------ Estratto del testo
Sarebbe interessante sapere quanti drammi simili si consumano in Italia, più o meno nel silenzio. Quante ragazze muoiono ogni anno di anoressia nel nostro paese? Quali sono i sostegni che la società offre a chi soffre di questa terribile malattia? Che facciamo per accompagnare e sostenere le famiglie che devono far fronte a questa infermità? Dalla depressione come dalla anoressia si può guarire o almeno si può imparare a conviverci. Sembra addirittura che essa possa stimolare, in quelli che la superano, una particolare creatività. Servono però terapie specialistiche e la compagnia di un contesto sociale tollerante ed amico. Noi siamo materialisti: siamo abituati a prendere sul serio le malattie del corpo e trascuriamo drammaticamente le malattie dell’anima, come se non fossero altrettanto reali e capaci di infliggere sofferenza e morte.
------------
------ Dati forniti
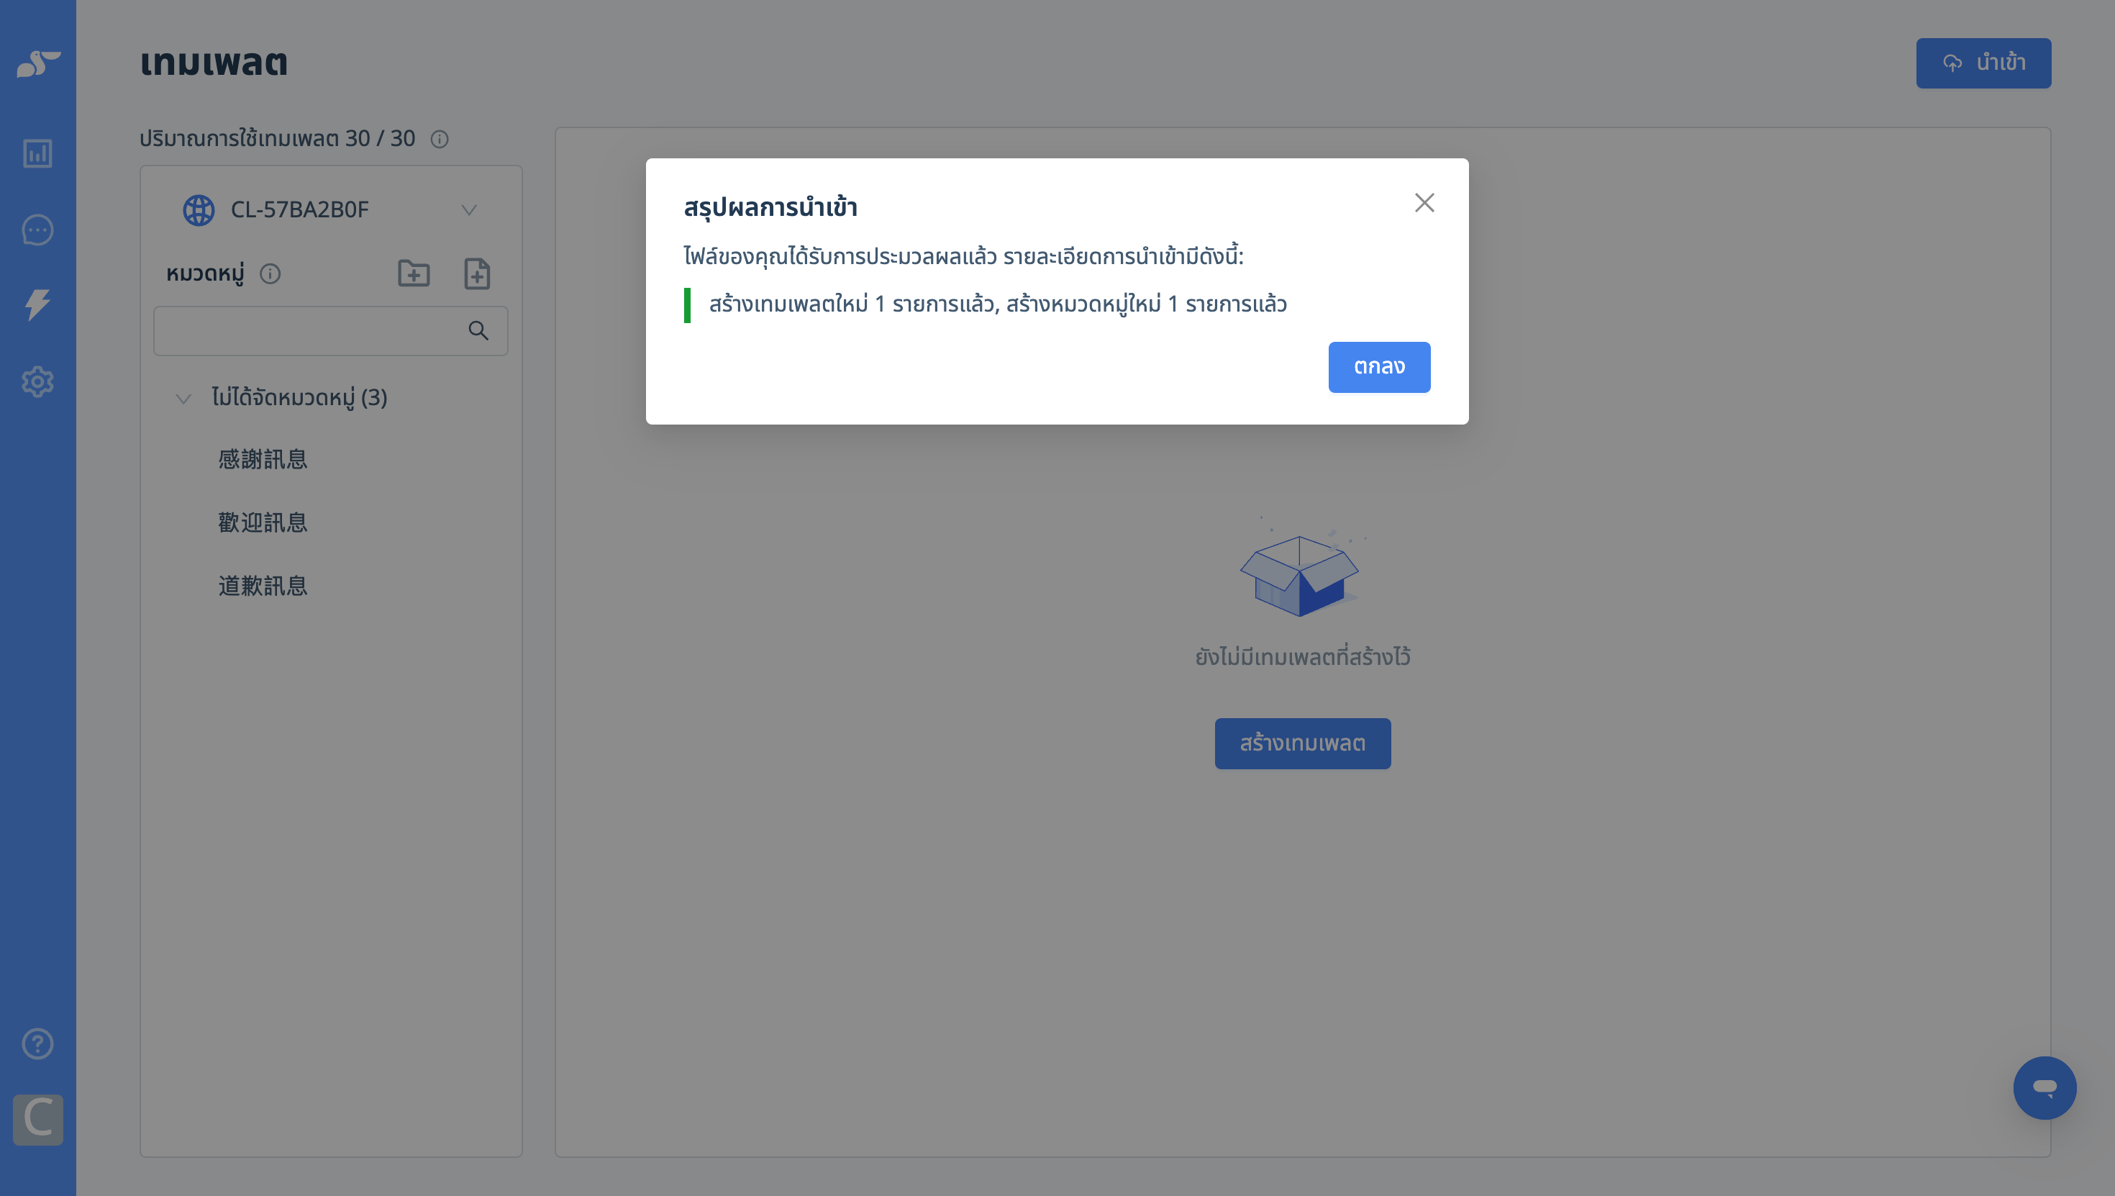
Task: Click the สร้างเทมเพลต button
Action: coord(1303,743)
------------
------ Dati forniti
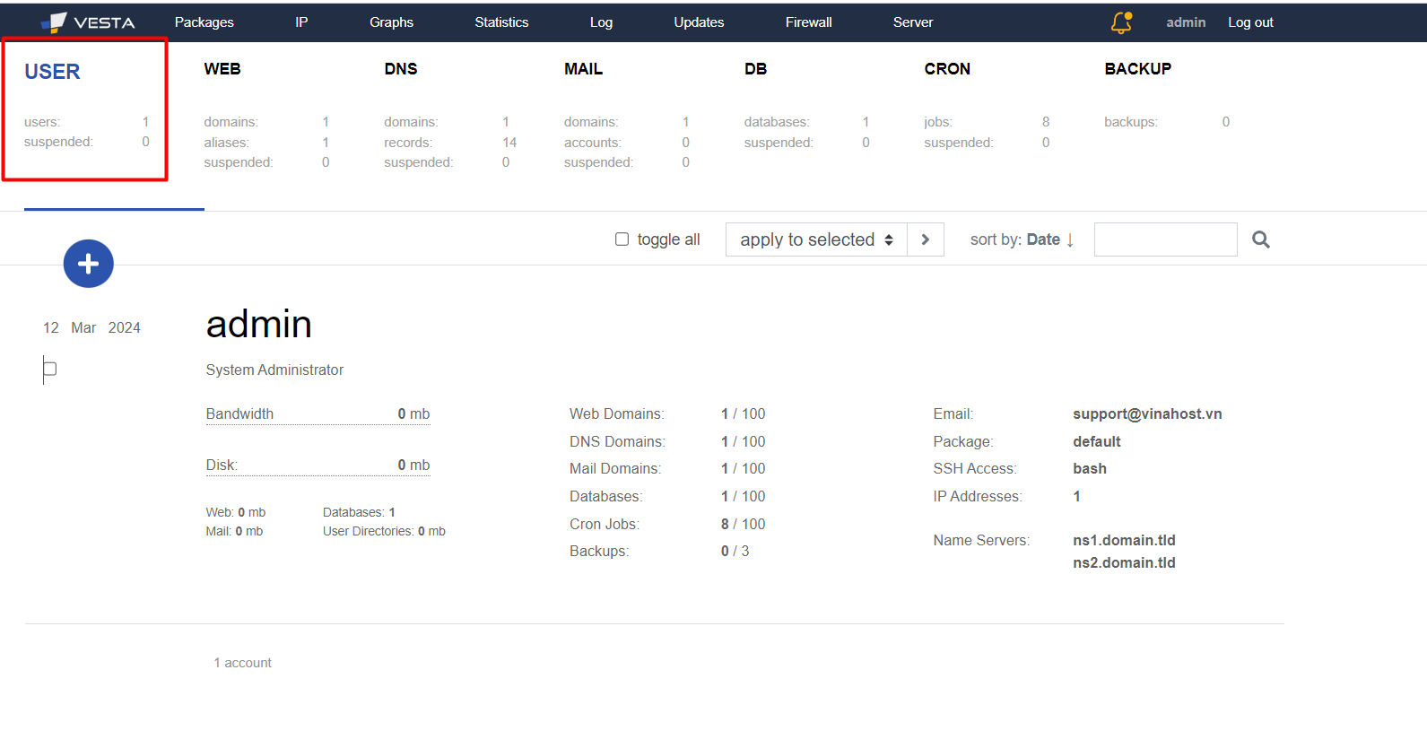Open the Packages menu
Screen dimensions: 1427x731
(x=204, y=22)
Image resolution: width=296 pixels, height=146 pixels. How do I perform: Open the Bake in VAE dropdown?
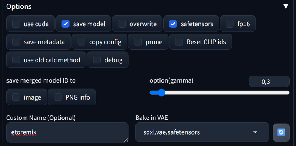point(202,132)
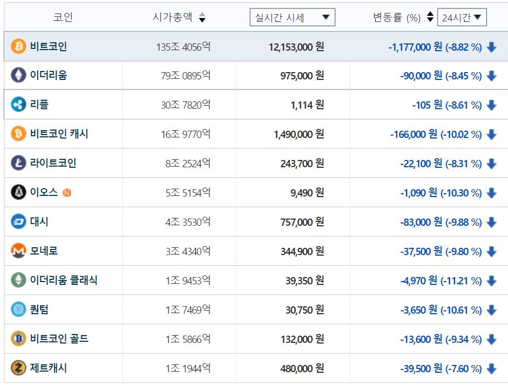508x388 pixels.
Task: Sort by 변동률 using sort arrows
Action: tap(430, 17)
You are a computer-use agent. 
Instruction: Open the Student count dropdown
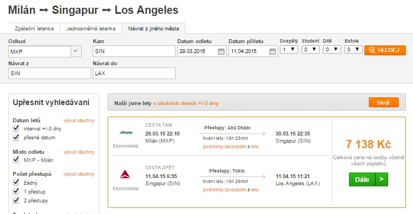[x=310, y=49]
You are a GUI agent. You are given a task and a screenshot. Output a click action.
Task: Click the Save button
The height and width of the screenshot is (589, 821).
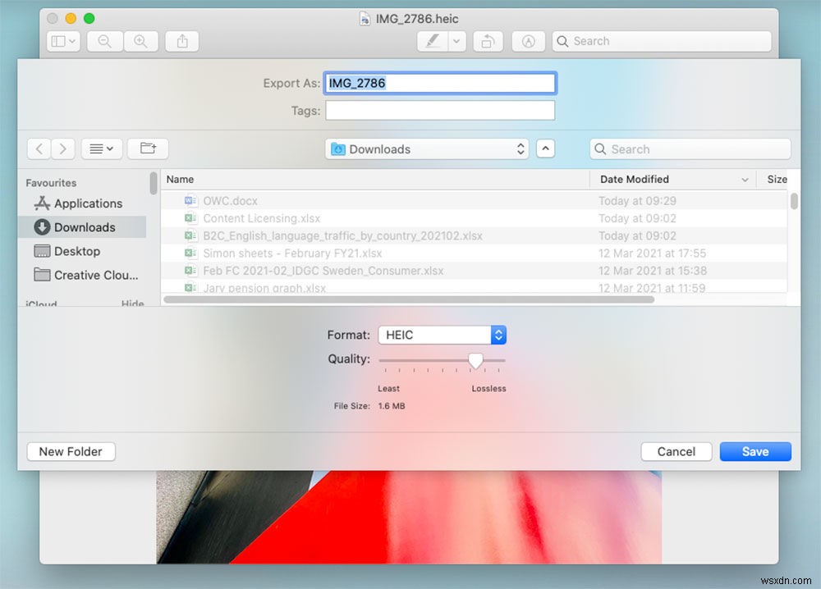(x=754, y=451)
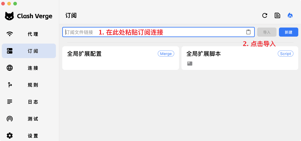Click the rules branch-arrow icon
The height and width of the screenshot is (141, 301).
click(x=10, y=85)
------------
Richiesta di lavoro 1: Trascrivi un passo del brano sull'anoressia: parti dalle parole "Sarebbe interessante sapere" e fermati dopo "sofferenza e morte.".
Richiesta di lavoro 2: Secondo il brano sull'anoressia, che cosa serve per guarire dalla malattia o imparare a conviverci?
Richiesta di lavoro 3: Continua, per favore, il brano sull'anoressia dopo la sua ultima frase.

Risposta 1:
Sarebbe interessante sapere quanti drammi simili si consumano in Italia, più o meno nel silenzio. Quante ragazze muoiono ogni anno di anoressia nel nostro paese? Quali sono i sostegni che la società offre a chi soffre di questa terribile malattia? Che facciamo per accompagnare e sostenere le famiglie che devono far fronte a questa infermità? Dalla depressione come dalla anoressia si può guarire o almeno si può imparare a conviverci. Sembra addirittura che essa possa stimolare, in quelli che la superano, una particolare creatività. Servono però terapie specialistiche e la compagnia di un contesto sociale tollerante ed amico. Noi siamo materialisti: siamo abituati a prendere sul serio le malattie del corpo e trascuriamo drammaticamente le malattie dell’anima, come se non fossero altrettanto reali e capaci di infliggere sofferenza e morte.

Risposta 2: Servono terapie specialistiche e la compagnia di un contesto sociale tollerante ed amico.

Risposta 3:
Se Noa fosse stata di qualche anno più vecchia la legge olandese le avrebbe offerto la eutanasia. E’ più facile e meno costoso sbarazzarsi dei depressi piuttosto che aiutarli a guarire. Del resto anche quelli che chiedono la eutanasia adducendo come causa una malattia fisica soffrono per lo più anche di depressione ed è probabilmente la depressione la causa vera del loro desiderio di morire. Ma vogliono davvero morire? O forse semplicemente non riescono più a vivere così e nessuno è capace di offrire loro un altro modo di vivere, un’altra vita? Non sto pensando alle famiglie, che spesso fanno tutto quello che possono e lottano disperatamente fino alla fine. Non penso neppure solo alla assistenza sanitaria pubblica, che pure spesso è carente o inadeguata. Penso ad un clima culturale generale, un modo di essere e di vivere che tutti in qualche misura condividiamo, quello che Hegel chiama lo Spirito del Tempo.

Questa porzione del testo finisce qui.